[Start of Attachment]

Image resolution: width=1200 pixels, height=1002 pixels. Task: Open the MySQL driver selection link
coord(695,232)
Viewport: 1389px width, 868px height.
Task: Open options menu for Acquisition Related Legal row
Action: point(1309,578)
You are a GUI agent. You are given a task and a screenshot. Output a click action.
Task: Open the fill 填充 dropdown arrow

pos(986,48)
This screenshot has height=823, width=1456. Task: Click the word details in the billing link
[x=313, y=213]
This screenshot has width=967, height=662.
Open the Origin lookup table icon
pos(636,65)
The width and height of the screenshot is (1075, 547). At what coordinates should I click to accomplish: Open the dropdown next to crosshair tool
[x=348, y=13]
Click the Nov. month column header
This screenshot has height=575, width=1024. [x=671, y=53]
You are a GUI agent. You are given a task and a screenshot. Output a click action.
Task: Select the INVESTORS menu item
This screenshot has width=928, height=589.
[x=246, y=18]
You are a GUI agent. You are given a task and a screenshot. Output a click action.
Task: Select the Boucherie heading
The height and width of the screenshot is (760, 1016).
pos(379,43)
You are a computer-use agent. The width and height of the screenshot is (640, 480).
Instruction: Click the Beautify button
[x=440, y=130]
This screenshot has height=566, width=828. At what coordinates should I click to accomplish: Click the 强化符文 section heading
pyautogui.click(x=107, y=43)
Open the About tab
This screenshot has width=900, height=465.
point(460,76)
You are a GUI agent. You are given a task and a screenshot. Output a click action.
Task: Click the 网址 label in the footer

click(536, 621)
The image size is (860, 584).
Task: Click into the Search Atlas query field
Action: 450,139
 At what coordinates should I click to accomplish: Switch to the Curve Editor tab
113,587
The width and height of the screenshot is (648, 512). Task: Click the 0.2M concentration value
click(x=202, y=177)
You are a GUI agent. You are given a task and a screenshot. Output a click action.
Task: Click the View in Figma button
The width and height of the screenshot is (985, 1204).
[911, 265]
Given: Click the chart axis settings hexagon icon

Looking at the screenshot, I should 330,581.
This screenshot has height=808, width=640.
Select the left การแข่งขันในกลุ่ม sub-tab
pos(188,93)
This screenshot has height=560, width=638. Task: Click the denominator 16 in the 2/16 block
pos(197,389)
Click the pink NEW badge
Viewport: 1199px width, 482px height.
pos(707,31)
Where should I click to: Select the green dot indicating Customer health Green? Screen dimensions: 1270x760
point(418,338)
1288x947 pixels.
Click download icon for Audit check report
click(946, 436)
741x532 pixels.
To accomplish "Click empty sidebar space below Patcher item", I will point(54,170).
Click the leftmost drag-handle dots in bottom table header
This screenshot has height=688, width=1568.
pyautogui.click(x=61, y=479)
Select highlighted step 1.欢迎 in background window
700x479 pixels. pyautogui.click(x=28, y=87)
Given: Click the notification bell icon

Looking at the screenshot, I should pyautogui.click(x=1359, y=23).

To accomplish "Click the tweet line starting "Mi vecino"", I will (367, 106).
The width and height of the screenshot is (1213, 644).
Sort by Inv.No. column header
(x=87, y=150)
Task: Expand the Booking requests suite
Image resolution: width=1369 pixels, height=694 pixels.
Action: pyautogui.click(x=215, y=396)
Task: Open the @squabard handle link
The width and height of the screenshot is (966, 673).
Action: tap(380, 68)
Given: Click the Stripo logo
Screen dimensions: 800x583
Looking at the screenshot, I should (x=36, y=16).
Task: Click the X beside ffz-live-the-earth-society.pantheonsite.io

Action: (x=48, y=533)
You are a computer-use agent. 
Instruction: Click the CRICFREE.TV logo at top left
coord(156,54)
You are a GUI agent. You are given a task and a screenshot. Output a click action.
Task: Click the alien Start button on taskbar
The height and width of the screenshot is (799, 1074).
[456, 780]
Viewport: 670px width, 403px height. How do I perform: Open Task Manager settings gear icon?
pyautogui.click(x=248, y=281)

[End of Attachment]

Produce the material above again, word for word.

§ Task output:
Image resolution: width=1200 pixels, height=1002 pixels. Task: Open the MySQL driver selection link
coord(695,232)
Viewport: 1389px width, 868px height.
Task: Open options menu for Acquisition Related Legal row
Action: point(1309,578)
You are a GUI agent. You are given a task and a screenshot. Output a click action.
Task: Open the fill 填充 dropdown arrow

pos(986,48)
This screenshot has height=823, width=1456. Task: Click the word details in the billing link
[x=313, y=213]
This screenshot has width=967, height=662.
Open the Origin lookup table icon
pos(636,65)
The width and height of the screenshot is (1075, 547). At what coordinates should I click to accomplish: Open the dropdown next to crosshair tool
[x=348, y=13]
Click the Nov. month column header
This screenshot has height=575, width=1024. [x=671, y=53]
You are a GUI agent. You are given a task and a screenshot. Output a click action.
Task: Select the INVESTORS menu item
This screenshot has width=928, height=589.
[x=246, y=18]
You are a GUI agent. You are given a task and a screenshot. Output a click action.
Task: Select the Boucherie heading
The height and width of the screenshot is (760, 1016).
pos(379,43)
You are a computer-use agent. The width and height of the screenshot is (640, 480).
Instruction: Click the Beautify button
[x=440, y=130]
This screenshot has height=566, width=828. At what coordinates should I click to accomplish: Click the 强化符文 section heading
pyautogui.click(x=107, y=43)
Open the About tab
This screenshot has width=900, height=465.
point(460,76)
You are a GUI agent. You are given a task and a screenshot. Output a click action.
Task: Click the 网址 label in the footer

click(536, 621)
The image size is (860, 584).
Task: Click into the Search Atlas query field
Action: 450,139
 At what coordinates should I click to accomplish: Switch to the Curve Editor tab
113,587
The width and height of the screenshot is (648, 512). Task: Click the 0.2M concentration value
click(x=202, y=177)
You are a GUI agent. You are given a task and a screenshot. Output a click action.
Task: Click the View in Figma button
The width and height of the screenshot is (985, 1204).
[911, 265]
Given: Click the chart axis settings hexagon icon

Looking at the screenshot, I should 330,581.
This screenshot has height=808, width=640.
Select the left การแข่งขันในกลุ่ม sub-tab
pos(188,93)
This screenshot has height=560, width=638. Task: Click the denominator 16 in the 2/16 block
pos(197,389)
Click the pink NEW badge
Viewport: 1199px width, 482px height.
pos(707,31)
Where should I click to: Select the green dot indicating Customer health Green? Screen dimensions: 1270x760
point(418,338)
1288x947 pixels.
Click download icon for Audit check report
click(946, 436)
741x532 pixels.
To accomplish "Click empty sidebar space below Patcher item", I will point(54,170).
Click the leftmost drag-handle dots in bottom table header
This screenshot has height=688, width=1568.
pyautogui.click(x=61, y=479)
Select highlighted step 1.欢迎 in background window
700x479 pixels. pyautogui.click(x=28, y=87)
Given: Click the notification bell icon

Looking at the screenshot, I should pyautogui.click(x=1359, y=23).

To accomplish "Click the tweet line starting "Mi vecino"", I will (367, 106).
The width and height of the screenshot is (1213, 644).
Sort by Inv.No. column header
(x=87, y=150)
Task: Expand the Booking requests suite
Image resolution: width=1369 pixels, height=694 pixels.
Action: pyautogui.click(x=215, y=396)
Task: Open the @squabard handle link
The width and height of the screenshot is (966, 673).
Action: tap(380, 68)
Given: Click the Stripo logo
Screen dimensions: 800x583
Looking at the screenshot, I should (x=36, y=16).
Task: Click the X beside ffz-live-the-earth-society.pantheonsite.io

Action: (x=48, y=533)
You are a computer-use agent. 
Instruction: Click the CRICFREE.TV logo at top left
coord(156,54)
You are a GUI agent. You are given a task and a screenshot. Output a click action.
Task: Click the alien Start button on taskbar
The height and width of the screenshot is (799, 1074).
[456, 780]
Viewport: 670px width, 403px height. How do I perform: Open Task Manager settings gear icon?
pyautogui.click(x=248, y=281)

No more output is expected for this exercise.